Cerita jalan cerita, setelah sebelumnya terlalu cepat datang ke acara bersama gerombolan dari puncak, akhirnya untuk mengisi waktu yang kosong dan perut yang kosong serta cuaca Jakarta yang begitu terik apalagi saat itu adalah siang, akhirnya mencari tempat yang bisa dijadikan untukg melepas semuanya itu, Dapur Indonesia. Beberapa jam duduk manis disana sampai menunjukkan batas waktu pergi ke acara semula. Santai aja dan cuek,  serasa tempat sendiri padahal makanan sudah habis beberapa jam sebelumnya.

Singkatnya, acarapun tiba dan sepertinya tidak seperti pemikiran sebelumnya. Tempat dan format acaranya asik, tidak seperti format acara yang diikuti sebelumnya, yang kesannya formal.

Saya menikmati acaranya dengan sesi sharing dari berbagai jenis pekerjaan daripada senior-senior yang ada. Kolaborasi dari berbagai bidang pekerjaan dan tingkatan umur bisa saya temukan pada tempat ini.
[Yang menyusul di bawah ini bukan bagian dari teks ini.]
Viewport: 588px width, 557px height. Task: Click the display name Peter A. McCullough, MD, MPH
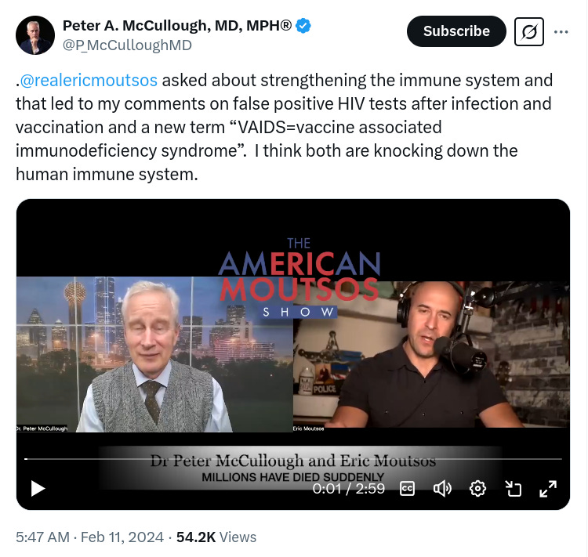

Mendengarkan berbagai pemikiran dari setiap pembicara dan sangat asyik untuk diolah otak ini yang membuat pemikiran lebih terbuka lagi. Kisah sukses, kisah kegagalan dan berbagai macam.

Tibalah hal yang ditunggu, yaitu Pak TB untuk memberikan buah pemikirannya. Beliau dengan begitu khas dengan gayanya memberikan wejangan dan nasehat kepada semua yang hadir. Meskipun sudah menginjak umur 75 tahun, beliau masih begitu fit.
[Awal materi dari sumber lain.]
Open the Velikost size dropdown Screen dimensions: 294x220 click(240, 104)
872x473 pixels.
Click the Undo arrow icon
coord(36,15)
Ada empat nasehat yang menjadi inti dari yang beliau utarakan, yaitu:
– kesatria
– kesetiaan
– brotherhood: no one forgotten, no one left behind
– pursuit of glory

Terimakasih pak TB buat nasehatnya dan segala wejangannya serta segala hal yang kamu lakukan selama ini untuk banyak orang, khususnya dalam dunia pendidikan. Selamat ulang tahun yang ke – 75 dan semoga sehat selalu. Acara tersebut adalah acara untuk merayakan ulang tahun Pak TB yang ke 75 dan berhasil memberikan kejutan alias suprise bagi beliau.

Inti yang bisa saya petik untuk hari tersebut adalah  jangan menjauh dari masalah, lebih baik menghadapinya. Sukses itu prosesnya sangat panjang dan tidak ada yang instan, untuk mencapainya harus tetap berusaha dan bekerja keras karena momentum untuk sukses itu pasti akan datang. Tinggal dari kita sendiri, apakah sudah siap menerima momentum itu.

a note in train from Cikini to UI. 300520131958.